> _Goal of the exercise_
The task calls for each line of the records below in which the word "calendar" appears.
-*-*-
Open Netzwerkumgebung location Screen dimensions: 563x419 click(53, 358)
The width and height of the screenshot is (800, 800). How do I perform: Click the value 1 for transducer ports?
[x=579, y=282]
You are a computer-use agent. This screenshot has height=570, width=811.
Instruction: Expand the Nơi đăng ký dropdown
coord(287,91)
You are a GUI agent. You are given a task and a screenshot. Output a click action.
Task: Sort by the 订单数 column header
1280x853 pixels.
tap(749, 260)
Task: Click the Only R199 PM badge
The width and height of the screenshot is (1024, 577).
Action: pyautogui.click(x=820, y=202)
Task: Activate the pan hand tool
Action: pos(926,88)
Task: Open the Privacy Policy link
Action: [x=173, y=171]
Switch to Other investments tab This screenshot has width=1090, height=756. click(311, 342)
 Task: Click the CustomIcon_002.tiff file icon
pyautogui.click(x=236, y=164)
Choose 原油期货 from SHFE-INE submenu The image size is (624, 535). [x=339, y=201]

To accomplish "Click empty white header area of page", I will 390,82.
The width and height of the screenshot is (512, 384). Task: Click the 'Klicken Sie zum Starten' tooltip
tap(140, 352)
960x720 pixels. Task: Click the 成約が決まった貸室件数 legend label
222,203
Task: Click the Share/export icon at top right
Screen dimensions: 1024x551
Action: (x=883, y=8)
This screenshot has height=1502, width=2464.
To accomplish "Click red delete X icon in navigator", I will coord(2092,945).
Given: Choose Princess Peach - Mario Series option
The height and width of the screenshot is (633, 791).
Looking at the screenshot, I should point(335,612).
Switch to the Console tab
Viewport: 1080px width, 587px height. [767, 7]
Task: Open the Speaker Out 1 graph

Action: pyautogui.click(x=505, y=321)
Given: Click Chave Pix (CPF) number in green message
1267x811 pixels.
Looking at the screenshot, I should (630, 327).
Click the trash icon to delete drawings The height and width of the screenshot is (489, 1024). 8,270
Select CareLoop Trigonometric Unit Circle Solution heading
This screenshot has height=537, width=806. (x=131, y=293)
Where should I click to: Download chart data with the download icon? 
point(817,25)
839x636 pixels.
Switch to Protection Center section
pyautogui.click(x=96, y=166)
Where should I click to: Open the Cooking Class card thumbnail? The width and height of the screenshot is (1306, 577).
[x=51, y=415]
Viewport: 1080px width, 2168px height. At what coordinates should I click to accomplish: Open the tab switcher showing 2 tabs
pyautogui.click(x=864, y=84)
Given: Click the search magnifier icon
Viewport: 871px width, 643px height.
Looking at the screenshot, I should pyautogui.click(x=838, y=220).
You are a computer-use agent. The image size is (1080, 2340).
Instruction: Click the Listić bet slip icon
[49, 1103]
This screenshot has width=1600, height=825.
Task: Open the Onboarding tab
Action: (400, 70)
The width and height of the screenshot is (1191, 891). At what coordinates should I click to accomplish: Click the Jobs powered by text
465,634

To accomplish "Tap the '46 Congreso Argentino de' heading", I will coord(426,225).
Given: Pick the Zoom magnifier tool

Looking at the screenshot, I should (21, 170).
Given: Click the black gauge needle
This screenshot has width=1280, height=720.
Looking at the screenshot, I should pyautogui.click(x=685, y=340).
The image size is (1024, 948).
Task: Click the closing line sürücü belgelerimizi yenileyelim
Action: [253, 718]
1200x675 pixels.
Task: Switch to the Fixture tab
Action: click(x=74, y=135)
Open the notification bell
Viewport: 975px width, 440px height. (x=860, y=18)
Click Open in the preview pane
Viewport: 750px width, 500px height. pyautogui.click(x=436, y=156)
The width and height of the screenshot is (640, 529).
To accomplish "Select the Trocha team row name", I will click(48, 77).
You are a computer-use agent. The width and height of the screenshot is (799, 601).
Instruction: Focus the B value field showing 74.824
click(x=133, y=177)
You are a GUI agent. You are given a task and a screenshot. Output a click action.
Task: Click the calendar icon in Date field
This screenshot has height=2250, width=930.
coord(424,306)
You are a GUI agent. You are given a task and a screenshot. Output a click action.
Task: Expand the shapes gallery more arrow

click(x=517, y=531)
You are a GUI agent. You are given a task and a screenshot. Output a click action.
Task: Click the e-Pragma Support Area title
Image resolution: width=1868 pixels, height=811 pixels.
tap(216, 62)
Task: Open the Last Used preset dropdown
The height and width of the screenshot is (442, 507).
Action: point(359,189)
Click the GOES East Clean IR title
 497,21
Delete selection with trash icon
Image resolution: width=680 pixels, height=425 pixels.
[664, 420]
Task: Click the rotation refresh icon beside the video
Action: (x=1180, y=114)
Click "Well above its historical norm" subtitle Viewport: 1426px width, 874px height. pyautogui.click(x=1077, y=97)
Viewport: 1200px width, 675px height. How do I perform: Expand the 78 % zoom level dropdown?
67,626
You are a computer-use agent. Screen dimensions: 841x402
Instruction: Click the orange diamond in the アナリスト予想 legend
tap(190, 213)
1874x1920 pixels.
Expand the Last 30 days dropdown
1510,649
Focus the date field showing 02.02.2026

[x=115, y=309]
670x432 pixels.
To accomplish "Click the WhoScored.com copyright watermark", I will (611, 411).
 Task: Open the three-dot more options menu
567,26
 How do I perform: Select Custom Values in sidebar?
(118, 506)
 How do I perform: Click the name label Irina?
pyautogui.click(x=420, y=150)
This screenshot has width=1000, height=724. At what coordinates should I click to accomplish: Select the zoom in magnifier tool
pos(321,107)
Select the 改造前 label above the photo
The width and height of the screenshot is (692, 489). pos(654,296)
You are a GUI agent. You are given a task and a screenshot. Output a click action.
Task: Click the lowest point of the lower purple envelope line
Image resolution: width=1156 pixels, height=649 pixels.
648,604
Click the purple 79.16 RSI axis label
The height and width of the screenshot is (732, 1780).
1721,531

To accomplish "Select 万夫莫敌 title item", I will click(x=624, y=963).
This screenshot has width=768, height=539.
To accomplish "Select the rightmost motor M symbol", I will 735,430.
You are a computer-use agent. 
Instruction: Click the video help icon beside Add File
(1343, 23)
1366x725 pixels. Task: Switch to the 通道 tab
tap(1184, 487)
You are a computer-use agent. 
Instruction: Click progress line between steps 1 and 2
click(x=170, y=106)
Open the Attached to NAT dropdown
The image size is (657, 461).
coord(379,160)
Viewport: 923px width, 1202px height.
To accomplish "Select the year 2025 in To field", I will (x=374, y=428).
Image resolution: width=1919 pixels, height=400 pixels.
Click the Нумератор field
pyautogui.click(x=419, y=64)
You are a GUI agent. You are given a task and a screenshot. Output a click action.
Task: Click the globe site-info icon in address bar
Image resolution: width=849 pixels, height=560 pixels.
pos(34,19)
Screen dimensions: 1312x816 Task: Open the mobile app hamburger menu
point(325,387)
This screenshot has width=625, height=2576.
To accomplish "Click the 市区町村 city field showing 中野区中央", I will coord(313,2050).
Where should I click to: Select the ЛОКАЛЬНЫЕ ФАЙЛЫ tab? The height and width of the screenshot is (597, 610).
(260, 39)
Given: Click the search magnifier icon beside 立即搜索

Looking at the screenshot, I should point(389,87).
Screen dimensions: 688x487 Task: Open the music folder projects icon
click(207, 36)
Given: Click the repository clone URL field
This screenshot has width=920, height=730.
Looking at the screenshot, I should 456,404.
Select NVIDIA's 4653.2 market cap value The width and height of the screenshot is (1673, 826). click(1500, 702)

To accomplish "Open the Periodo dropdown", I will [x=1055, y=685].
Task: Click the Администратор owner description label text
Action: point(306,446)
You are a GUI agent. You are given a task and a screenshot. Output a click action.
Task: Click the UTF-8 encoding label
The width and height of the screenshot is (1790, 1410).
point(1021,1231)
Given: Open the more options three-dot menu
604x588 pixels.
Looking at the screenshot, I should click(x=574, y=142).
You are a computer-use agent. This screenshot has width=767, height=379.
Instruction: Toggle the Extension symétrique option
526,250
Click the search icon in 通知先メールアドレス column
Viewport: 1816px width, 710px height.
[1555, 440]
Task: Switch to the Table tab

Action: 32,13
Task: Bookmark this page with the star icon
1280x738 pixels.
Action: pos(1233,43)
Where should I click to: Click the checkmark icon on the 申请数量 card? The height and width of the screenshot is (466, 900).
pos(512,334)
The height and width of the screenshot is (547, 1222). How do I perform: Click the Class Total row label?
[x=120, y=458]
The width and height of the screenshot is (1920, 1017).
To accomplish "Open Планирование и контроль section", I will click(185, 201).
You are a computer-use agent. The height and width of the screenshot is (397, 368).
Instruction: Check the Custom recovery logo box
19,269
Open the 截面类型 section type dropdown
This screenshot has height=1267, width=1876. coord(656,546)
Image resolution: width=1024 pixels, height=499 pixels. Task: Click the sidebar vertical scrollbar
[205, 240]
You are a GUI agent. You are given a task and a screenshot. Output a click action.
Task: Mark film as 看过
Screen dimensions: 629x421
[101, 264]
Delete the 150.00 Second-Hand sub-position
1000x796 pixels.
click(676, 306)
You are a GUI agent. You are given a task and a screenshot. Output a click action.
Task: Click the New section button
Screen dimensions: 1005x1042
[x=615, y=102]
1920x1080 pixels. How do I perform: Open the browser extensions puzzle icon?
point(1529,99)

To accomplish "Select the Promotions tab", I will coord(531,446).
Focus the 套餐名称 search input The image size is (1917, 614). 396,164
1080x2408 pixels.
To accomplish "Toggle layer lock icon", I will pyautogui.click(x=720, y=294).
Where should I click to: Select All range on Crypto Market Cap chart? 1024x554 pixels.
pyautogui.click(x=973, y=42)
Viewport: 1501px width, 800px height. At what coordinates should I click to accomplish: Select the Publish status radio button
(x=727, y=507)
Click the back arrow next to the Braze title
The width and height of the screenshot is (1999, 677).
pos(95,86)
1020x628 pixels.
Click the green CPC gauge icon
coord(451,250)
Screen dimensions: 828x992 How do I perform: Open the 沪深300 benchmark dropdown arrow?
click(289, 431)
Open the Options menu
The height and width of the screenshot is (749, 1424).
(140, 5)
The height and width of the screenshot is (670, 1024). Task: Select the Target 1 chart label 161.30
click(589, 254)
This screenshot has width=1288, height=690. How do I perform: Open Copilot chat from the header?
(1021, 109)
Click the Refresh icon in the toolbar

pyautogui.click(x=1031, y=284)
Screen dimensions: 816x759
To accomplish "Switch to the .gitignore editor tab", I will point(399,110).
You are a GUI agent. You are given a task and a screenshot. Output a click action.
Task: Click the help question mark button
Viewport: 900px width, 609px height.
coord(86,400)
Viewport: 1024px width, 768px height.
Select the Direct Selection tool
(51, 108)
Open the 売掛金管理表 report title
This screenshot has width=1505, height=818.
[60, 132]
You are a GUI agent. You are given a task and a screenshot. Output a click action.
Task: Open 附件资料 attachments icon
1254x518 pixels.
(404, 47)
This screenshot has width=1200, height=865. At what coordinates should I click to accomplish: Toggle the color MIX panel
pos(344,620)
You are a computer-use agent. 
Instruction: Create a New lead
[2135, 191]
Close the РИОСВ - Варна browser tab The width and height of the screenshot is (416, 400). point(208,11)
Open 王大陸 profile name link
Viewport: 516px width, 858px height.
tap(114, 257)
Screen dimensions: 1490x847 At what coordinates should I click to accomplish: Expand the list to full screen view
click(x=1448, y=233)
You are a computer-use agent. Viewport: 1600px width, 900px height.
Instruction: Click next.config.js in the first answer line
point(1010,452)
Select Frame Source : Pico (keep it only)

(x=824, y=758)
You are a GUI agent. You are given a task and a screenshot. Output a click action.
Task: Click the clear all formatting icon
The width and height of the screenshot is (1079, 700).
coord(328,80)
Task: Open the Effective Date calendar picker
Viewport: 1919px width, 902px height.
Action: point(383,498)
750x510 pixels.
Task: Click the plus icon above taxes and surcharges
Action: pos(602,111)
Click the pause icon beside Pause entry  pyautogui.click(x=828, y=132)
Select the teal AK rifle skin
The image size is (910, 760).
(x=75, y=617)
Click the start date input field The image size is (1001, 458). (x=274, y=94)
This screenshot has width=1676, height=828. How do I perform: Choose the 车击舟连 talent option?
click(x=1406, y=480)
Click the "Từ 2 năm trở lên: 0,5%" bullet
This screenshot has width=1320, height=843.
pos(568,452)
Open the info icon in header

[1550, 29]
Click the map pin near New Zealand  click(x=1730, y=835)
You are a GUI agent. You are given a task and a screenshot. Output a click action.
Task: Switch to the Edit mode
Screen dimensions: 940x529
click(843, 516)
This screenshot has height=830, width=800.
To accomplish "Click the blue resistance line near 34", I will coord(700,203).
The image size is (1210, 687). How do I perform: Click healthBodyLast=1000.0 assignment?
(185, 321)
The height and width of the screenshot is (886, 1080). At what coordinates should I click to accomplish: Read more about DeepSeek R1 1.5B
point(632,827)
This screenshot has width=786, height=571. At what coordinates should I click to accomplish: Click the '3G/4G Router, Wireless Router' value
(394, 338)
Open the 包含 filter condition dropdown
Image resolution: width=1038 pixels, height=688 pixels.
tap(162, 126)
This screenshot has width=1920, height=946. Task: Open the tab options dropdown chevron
-*-*-
> _Exercise result_
Task: Click the calendar icon in Date field
Task: Open the Effective Date calendar picker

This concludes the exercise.